* [TASK OBJECTIVE] Where the string "next" occurs in a line of the entries below, copy that line.

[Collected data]
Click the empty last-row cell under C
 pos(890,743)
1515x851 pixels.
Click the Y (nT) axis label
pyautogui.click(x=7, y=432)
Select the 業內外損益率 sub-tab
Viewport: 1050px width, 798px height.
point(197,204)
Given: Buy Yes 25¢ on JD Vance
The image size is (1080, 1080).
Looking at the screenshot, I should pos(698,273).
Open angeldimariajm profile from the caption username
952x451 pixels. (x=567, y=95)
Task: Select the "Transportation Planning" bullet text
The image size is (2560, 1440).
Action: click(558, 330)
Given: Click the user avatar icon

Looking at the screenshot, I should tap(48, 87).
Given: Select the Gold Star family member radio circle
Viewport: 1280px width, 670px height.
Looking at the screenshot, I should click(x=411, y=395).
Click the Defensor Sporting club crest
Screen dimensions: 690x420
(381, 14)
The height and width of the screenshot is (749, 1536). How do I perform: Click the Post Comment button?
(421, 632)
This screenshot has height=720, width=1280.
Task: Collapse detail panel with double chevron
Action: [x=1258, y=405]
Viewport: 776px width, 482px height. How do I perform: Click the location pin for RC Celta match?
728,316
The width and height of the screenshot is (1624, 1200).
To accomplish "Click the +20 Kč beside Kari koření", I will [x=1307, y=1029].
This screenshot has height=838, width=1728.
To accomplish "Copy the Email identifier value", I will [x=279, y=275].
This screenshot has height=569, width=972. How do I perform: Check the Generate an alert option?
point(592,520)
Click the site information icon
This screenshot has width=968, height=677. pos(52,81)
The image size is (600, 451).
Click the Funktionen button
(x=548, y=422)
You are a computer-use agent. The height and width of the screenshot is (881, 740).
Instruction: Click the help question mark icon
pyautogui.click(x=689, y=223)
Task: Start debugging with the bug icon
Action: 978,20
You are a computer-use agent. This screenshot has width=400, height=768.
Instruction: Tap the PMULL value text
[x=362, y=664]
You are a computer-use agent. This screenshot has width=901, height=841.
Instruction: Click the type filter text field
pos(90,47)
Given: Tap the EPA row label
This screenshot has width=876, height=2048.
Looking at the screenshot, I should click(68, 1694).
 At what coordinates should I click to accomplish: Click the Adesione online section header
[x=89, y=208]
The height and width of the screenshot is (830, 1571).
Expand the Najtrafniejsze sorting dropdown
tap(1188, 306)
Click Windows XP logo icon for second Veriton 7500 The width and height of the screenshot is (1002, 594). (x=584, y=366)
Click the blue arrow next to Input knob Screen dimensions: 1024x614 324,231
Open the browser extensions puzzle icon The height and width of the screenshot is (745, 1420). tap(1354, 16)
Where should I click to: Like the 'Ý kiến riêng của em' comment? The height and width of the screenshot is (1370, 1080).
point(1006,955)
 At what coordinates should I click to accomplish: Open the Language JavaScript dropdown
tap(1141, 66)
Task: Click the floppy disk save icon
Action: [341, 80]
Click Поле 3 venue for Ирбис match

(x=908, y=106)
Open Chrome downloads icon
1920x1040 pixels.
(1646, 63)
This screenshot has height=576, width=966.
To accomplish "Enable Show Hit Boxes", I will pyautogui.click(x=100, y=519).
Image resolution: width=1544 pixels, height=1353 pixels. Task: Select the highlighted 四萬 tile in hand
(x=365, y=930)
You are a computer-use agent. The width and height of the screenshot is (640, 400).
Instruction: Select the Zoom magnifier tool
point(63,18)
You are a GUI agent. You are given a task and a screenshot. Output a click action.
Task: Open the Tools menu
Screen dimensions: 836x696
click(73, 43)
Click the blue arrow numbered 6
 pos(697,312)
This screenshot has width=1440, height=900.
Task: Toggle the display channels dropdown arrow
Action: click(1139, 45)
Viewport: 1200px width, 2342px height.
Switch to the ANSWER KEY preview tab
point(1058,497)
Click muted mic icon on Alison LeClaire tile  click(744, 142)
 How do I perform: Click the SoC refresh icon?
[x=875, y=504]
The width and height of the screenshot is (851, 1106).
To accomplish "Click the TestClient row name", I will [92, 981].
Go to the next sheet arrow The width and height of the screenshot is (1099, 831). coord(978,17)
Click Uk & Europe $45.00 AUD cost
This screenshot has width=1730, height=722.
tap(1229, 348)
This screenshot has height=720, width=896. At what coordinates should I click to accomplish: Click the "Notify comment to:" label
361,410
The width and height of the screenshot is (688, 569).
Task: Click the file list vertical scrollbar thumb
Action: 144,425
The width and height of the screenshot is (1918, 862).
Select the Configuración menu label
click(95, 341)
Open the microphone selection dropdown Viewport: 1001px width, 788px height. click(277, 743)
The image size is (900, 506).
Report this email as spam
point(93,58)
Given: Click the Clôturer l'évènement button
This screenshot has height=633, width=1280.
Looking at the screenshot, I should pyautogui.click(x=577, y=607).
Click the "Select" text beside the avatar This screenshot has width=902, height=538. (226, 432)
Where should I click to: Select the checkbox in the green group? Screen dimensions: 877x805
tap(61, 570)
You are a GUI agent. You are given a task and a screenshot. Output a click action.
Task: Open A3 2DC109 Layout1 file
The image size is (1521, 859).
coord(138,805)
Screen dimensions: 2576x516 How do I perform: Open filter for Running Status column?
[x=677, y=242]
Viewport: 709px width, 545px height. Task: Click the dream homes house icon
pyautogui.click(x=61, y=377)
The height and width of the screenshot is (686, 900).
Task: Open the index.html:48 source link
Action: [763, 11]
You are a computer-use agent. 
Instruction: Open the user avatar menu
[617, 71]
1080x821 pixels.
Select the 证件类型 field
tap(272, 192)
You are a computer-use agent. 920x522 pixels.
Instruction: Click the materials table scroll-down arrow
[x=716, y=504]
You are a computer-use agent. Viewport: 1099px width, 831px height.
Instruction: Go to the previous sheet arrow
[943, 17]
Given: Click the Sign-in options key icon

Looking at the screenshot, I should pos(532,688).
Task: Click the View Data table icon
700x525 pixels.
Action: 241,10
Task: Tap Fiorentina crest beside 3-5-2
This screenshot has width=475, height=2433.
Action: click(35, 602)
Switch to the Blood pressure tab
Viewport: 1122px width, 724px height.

* [TASK SOLUTION]
Click the blue arrow next to Input knob Screen dimensions: 1024x614 324,231
Go to the next sheet arrow The width and height of the screenshot is (1099, 831). coord(978,17)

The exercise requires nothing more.